Exercise:
Answer these questions from the bio and talk abstract below.
1. At which university did Ziv Yaniv obtain his Ph.D.?
2. Which open source toolkits has he helped develop?
3. In the gyro-less case, how are the angular velocity corrections modeled?
*** Opening Extract to read ***
Dr. Ziv Yaniv is a senior computer scientist with the Office of High Performance Computing and Communications, at the National Library of Medicine, and at TAJ Technologies Inc. He obtained his Ph.D. in computer science from The Hebrew University of Jerusalem, Jerusalem Israel. Previously he was an assistant professor in the department of radiology, Georgetown university, and a principal investigator at Children’s National Hospital in Washington DC. He was chair of SPIE Medical Imaging: Image-Guided Procedures, Robotic Interventions, and Modeling (2013-2016) and program chair for the Information Processing in Computer Assisted Interventions (IPCAI) 2016 conference.
He believes in the curative power of open research, and has been actively involved in development of several free open source toolkits, including the Image-Guided Surgery Toolkit (IGSTK), the Insight Registration and Segmentation toolkit (ITK) and SimpleITK.
This talk will show that attitude Kalman filters can be simple in design while also being robust and accurate despite the highly nonlinear nature of attitude (i. e., orientation) estimation. Three different filters are discussed, all using quaternions and small-angle approximations of attitude errors: an Extended Kalman filter as well as an Unscented Kalman filter for a gyro-based situation, and an Extended Kalman filter for a gyro-less one. In additon to the three-axis attitude, all of the filters also estimate corrections to the angular velocity – random walk modeled biases in the gyro measured case, and first-order Markov modeled corrections in the gyro-less case, which involves angular velocity computed from mass properties and control data.
*** Closing Extract to read ***
*** Opening Provided records ***
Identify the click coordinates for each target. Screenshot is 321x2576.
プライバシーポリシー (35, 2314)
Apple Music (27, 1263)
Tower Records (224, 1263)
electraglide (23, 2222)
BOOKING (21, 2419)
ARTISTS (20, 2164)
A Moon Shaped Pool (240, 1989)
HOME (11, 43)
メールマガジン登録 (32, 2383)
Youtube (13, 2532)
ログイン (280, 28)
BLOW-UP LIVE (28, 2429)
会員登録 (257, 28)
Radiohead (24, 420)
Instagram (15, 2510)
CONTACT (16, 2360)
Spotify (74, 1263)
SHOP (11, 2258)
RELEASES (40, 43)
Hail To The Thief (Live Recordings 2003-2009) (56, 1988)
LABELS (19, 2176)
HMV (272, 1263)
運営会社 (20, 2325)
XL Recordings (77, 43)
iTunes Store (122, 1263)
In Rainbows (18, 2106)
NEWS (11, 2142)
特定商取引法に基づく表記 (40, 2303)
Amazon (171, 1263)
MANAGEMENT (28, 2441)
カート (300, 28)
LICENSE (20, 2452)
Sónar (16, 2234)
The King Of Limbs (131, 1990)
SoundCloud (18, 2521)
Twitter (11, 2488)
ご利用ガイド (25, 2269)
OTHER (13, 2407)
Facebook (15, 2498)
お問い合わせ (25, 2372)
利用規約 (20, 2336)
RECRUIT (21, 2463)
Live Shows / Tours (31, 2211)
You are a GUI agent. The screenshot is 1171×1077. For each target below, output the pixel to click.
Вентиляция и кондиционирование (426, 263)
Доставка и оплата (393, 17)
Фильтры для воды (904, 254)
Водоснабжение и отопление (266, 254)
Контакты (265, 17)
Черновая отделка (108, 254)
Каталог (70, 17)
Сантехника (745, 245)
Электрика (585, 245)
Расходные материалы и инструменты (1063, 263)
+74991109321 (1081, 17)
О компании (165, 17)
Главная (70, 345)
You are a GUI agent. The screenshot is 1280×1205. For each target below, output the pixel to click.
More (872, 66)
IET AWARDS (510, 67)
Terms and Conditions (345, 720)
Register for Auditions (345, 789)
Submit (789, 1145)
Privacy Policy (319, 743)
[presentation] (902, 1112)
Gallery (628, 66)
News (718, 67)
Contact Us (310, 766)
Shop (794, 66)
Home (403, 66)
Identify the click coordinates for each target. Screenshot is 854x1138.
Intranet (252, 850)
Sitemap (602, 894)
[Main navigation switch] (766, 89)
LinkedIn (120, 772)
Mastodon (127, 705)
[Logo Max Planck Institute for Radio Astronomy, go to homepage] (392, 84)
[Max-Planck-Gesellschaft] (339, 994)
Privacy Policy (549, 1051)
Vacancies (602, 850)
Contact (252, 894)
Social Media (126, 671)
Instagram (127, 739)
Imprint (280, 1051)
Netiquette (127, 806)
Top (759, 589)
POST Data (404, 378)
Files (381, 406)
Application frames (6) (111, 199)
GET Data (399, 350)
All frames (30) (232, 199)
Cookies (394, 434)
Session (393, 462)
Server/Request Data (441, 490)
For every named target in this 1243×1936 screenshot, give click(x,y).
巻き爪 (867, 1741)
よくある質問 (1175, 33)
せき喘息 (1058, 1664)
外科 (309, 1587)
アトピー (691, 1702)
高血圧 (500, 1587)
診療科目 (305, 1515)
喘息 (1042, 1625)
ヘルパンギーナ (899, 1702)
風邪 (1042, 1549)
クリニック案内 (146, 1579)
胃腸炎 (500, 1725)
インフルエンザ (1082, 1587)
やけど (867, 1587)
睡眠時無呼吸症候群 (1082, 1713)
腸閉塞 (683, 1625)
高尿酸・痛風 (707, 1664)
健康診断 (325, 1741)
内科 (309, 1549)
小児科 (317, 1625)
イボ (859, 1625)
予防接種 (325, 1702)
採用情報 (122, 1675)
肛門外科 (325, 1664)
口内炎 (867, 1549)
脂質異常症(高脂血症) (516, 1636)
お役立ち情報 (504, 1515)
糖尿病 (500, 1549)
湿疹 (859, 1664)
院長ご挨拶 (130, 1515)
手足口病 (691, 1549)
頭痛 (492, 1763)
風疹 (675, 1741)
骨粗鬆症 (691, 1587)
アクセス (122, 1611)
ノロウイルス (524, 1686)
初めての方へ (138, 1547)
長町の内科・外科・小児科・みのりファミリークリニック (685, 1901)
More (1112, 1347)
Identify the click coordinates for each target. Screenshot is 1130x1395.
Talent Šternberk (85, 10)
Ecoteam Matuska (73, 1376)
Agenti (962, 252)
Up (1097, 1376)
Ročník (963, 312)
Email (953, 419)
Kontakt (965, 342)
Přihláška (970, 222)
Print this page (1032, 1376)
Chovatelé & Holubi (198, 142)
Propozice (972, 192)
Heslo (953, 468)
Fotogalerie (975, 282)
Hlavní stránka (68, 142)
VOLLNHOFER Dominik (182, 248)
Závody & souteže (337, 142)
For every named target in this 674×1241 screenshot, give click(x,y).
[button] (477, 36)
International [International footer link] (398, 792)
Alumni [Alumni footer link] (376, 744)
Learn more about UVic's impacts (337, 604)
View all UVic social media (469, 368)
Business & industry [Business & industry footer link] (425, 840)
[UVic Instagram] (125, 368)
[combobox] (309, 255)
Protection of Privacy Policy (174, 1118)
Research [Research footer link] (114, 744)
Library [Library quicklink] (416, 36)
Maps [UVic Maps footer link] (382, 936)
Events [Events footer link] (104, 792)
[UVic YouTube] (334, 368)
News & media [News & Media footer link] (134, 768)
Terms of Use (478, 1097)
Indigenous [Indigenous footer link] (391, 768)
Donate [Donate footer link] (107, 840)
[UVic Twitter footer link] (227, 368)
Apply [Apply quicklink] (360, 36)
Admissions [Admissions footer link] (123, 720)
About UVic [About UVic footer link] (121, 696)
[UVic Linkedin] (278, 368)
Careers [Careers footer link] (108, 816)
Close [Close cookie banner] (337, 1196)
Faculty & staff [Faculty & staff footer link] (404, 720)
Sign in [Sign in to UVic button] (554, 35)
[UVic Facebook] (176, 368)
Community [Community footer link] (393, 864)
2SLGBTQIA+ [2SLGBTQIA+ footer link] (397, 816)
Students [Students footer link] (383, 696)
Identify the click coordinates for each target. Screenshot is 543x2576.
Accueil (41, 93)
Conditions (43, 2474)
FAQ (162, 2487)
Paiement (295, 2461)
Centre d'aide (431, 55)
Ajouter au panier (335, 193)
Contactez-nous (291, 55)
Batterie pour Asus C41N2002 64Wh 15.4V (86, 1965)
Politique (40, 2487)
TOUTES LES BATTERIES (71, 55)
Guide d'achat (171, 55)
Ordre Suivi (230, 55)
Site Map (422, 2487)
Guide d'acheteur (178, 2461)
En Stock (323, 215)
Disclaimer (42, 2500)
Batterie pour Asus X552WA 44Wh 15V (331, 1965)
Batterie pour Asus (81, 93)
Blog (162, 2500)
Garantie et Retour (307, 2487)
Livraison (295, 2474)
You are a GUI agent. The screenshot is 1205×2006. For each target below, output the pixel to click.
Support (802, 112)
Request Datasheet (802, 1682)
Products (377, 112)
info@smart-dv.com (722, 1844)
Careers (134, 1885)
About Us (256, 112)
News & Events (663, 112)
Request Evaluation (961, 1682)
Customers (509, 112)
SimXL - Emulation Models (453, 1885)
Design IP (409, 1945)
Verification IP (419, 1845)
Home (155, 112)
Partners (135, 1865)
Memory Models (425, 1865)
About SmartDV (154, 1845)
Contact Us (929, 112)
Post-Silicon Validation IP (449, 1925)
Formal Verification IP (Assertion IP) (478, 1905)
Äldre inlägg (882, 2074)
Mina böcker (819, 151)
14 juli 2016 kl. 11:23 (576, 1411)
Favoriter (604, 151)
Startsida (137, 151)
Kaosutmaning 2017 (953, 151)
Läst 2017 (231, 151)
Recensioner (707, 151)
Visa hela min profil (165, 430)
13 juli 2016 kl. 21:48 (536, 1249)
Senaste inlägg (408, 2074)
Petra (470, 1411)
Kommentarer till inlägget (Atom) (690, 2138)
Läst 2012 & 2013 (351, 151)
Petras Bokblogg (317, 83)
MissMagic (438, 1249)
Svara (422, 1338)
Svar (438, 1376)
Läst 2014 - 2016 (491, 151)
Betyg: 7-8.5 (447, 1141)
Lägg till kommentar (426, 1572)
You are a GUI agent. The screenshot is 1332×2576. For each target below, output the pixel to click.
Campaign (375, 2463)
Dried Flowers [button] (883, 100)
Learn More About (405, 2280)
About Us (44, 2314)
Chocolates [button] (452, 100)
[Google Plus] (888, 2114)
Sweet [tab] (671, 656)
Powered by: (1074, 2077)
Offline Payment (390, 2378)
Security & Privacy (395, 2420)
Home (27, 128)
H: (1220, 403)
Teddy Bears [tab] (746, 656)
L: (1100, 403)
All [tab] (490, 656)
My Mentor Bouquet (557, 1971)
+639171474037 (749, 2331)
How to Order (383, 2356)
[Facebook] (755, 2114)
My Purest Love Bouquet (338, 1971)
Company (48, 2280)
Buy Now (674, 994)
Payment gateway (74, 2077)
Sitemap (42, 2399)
*** Closing Provided records ***
Answer section:
1. The Hebrew University of Jerusalem.
2. The Image-Guided Surgery Toolkit (IGSTK), the Insight Registration and Segmentation toolkit (ITK), and SimpleITK.
3. As first-order Markov modeled corrections.